🤖 AI Summary
This study addresses the current lack of systematic architectural analysis and large-scale empirical comparison of large language model–driven automated penetration testing (AutoPT) frameworks under a unified benchmark. Adopting a Systematization of Knowledge (SoK) approach, it proposes the first structured taxonomy encompassing six key dimensions: agent architecture, planning, memory, execution, external knowledge integration, and evaluation benchmarks. The work conducts extensive experiments on 15 prominent AutoPT frameworks—including 13 open-source systems and 2 baselines—within a standardized penetration testing environment. Consuming over 10 billion tokens and producing more than 1,500 expert-reviewed execution logs, the study establishes the largest empirical evaluation benchmark to date, offering the community a reliable reference and clear guidance for future research directions.
📝 Abstract
The rapid advancement of Large Language Models (LLMs) has created new opportunities for Automated Penetration Testing (AutoPT), spawning numerous frameworks aimed at achieving end-to-end autonomous attacks. However, despite the proliferation of related studies, existing research generally lacks systematic architectural analysis and large-scale empirical comparisons under a unified benchmark. Therefore, this paper presents the first Systematization of Knowledge (SoK) focusing on the architectural design and comprehensive empirical evaluation of current LLM-based AutoPT frameworks. At systematization level, we comprehensively review existing framework designs across six dimensions: agent architecture, agent plan, agent memory, agent execution, external knowledge, and benchmarks.

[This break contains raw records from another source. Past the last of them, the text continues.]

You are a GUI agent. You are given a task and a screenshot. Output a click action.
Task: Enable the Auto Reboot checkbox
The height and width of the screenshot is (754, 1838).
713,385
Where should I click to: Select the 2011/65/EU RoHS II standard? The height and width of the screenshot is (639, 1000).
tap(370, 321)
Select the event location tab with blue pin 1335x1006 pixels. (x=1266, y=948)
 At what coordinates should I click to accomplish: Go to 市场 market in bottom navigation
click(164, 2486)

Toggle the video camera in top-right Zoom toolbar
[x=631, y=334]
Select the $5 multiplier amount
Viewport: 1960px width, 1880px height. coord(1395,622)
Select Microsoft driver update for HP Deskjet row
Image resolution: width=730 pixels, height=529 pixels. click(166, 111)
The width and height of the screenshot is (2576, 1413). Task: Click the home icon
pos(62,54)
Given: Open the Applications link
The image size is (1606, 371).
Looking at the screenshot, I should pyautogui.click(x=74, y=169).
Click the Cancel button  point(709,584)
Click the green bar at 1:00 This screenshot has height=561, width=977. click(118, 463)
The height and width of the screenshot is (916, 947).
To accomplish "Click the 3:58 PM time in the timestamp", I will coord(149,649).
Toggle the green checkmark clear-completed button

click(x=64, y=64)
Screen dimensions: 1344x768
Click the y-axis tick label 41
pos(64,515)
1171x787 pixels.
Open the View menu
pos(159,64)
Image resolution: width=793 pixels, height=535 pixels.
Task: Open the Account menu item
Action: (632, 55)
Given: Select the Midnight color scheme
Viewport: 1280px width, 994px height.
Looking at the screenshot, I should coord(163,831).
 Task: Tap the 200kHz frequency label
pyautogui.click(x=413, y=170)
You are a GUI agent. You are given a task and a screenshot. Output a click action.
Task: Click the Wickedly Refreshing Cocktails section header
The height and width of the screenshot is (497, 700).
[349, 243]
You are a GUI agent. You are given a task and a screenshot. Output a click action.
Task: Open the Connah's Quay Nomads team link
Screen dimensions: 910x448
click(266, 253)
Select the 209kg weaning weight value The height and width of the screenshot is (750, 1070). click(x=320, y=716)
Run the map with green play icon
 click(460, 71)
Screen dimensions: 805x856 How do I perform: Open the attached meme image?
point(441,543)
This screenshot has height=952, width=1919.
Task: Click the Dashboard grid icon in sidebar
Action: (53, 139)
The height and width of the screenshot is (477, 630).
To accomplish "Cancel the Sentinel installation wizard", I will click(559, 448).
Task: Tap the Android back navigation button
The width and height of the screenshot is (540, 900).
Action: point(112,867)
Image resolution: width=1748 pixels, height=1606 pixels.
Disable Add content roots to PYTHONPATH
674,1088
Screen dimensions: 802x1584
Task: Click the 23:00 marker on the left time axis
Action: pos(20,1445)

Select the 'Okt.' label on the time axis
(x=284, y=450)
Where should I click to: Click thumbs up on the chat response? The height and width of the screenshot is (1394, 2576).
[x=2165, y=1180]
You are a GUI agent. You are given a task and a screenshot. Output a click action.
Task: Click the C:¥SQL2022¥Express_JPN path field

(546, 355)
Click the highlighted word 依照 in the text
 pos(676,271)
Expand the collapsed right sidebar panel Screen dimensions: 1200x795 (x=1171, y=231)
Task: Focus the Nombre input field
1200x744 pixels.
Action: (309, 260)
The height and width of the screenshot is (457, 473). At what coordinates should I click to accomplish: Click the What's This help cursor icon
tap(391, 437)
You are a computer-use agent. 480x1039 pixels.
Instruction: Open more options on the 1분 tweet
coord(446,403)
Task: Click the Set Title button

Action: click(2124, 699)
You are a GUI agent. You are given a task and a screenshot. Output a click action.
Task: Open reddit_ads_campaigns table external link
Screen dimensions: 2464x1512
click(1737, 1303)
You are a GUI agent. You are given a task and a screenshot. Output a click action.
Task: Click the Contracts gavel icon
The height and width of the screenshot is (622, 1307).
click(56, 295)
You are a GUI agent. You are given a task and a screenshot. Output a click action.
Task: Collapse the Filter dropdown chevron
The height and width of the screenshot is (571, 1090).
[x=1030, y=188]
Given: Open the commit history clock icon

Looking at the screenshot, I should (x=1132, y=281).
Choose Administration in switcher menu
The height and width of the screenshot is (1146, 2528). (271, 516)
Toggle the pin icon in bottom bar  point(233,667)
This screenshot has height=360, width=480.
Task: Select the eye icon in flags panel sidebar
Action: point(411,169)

At empirical level, we conduct large-scale experiments on 13 representative open-source AutoPT frameworks and 2 baseline frameworks utilizing a unified benchmark. The experiments consumed over 10 billion tokens in total and generated more than 1,500 execution logs, which were manually reviewed and analyzed over four months by a panel of more than 15 researchers with expertise in cybersecurity. By investigating the latest progress in this rapidly developing field, we provide researchers with a structured taxonomy to understand existing LLM-based AutoPT frameworks and a large-scale empirical benchmark, along with promising directions for future research.